▶ [WHAT THE TASK REQUIRES]:
Beginning with the first line, return the material verbatim and without pictures.

▶ [RECORDS TO PROCESS]:
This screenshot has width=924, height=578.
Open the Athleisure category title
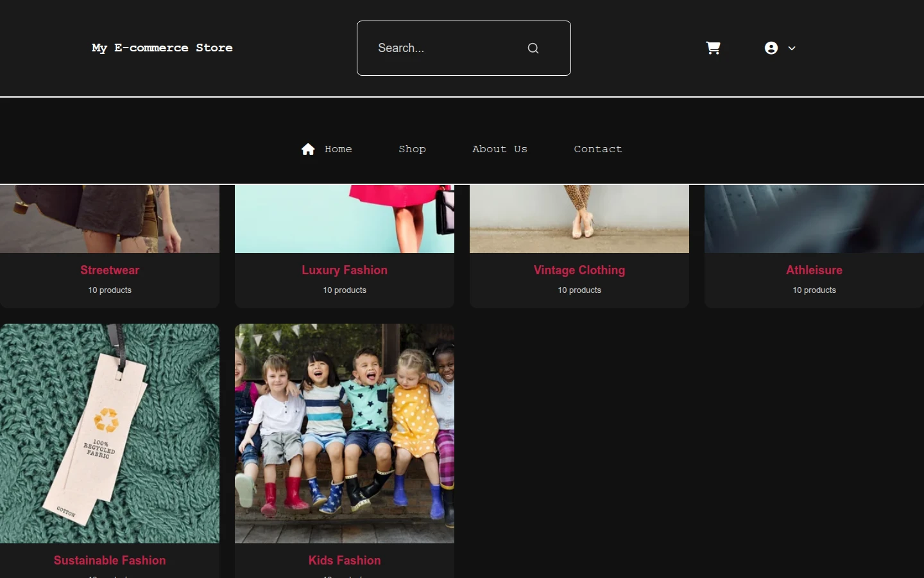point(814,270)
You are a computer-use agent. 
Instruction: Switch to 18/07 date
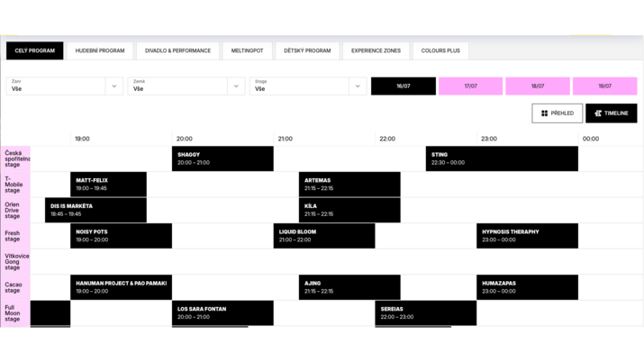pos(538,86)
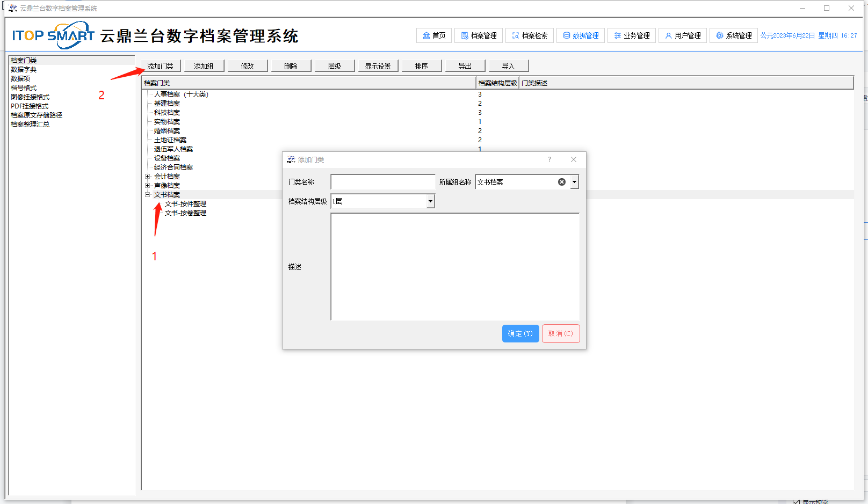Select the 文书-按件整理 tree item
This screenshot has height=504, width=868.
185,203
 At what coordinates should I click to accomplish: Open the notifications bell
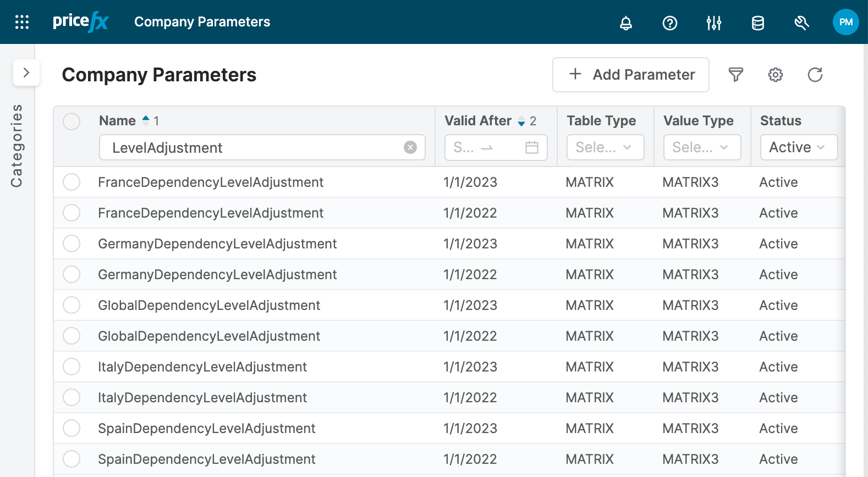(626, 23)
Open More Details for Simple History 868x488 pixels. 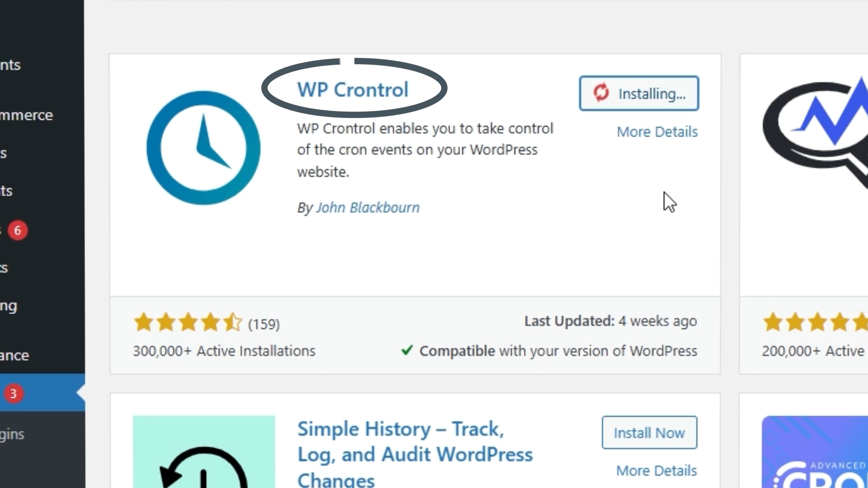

▶ [WRITTEN REPLY]:
This screenshot has width=924, height=578.
Open the Athleisure category title
point(814,270)
You are a computer-use agent. 
Instruction: Switch to 18/07 date
pos(538,86)
Select the 文书-按件整理 tree item
This screenshot has height=504, width=868.
185,203
 At what coordinates should I click to accomplish: Open the notifications bell
(626, 23)
Open More Details for Simple History 868x488 pixels. 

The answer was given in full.